→ **Directions**: Locate every line in the rows below that contains the string "Instruction" and copy each such line.

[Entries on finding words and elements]
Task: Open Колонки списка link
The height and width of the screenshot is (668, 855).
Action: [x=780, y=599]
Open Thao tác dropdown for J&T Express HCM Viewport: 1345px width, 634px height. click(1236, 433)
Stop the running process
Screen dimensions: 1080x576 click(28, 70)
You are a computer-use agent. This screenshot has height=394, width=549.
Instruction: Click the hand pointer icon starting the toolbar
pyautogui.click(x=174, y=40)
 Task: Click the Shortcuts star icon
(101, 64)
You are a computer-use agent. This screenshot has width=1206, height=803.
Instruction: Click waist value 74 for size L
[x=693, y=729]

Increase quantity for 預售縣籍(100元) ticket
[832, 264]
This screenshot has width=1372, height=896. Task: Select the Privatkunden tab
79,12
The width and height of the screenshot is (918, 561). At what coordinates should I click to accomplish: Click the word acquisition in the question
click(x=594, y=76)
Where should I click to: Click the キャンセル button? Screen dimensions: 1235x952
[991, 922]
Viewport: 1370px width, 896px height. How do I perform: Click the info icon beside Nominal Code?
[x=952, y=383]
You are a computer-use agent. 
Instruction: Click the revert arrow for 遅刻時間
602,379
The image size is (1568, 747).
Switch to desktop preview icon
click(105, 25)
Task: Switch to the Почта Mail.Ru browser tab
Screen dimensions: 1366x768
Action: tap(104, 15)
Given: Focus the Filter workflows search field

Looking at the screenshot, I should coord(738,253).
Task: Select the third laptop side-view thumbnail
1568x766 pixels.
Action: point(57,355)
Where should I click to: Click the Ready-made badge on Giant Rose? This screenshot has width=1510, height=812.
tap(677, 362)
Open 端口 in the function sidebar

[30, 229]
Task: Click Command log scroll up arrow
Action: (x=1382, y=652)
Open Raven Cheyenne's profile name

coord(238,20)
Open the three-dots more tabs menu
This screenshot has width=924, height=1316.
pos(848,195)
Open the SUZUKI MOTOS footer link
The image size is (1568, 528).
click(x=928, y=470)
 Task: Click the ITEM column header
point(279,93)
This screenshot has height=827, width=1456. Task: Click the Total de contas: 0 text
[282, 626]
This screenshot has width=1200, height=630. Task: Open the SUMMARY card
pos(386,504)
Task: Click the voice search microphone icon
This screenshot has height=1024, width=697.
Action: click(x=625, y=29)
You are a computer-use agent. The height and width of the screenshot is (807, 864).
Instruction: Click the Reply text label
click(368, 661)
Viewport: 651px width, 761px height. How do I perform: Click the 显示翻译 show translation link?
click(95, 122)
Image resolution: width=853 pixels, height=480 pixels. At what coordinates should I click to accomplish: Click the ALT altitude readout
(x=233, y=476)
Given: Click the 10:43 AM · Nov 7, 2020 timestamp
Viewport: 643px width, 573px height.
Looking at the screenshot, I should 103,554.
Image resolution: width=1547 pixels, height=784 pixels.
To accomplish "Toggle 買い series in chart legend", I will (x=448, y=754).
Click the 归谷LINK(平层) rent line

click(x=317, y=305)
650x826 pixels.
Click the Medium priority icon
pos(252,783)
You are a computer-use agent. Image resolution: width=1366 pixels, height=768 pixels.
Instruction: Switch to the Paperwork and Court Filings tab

→ **Response to the task**:
Instruction: Click the hand pointer icon starting the toolbar
Instruction: Click waist value 74 for size L
Instruction: Click the revert arrow for 遅刻時間
Instruction: Click the Reply text label
Instruction: Switch to the Paperwork and Court Filings tab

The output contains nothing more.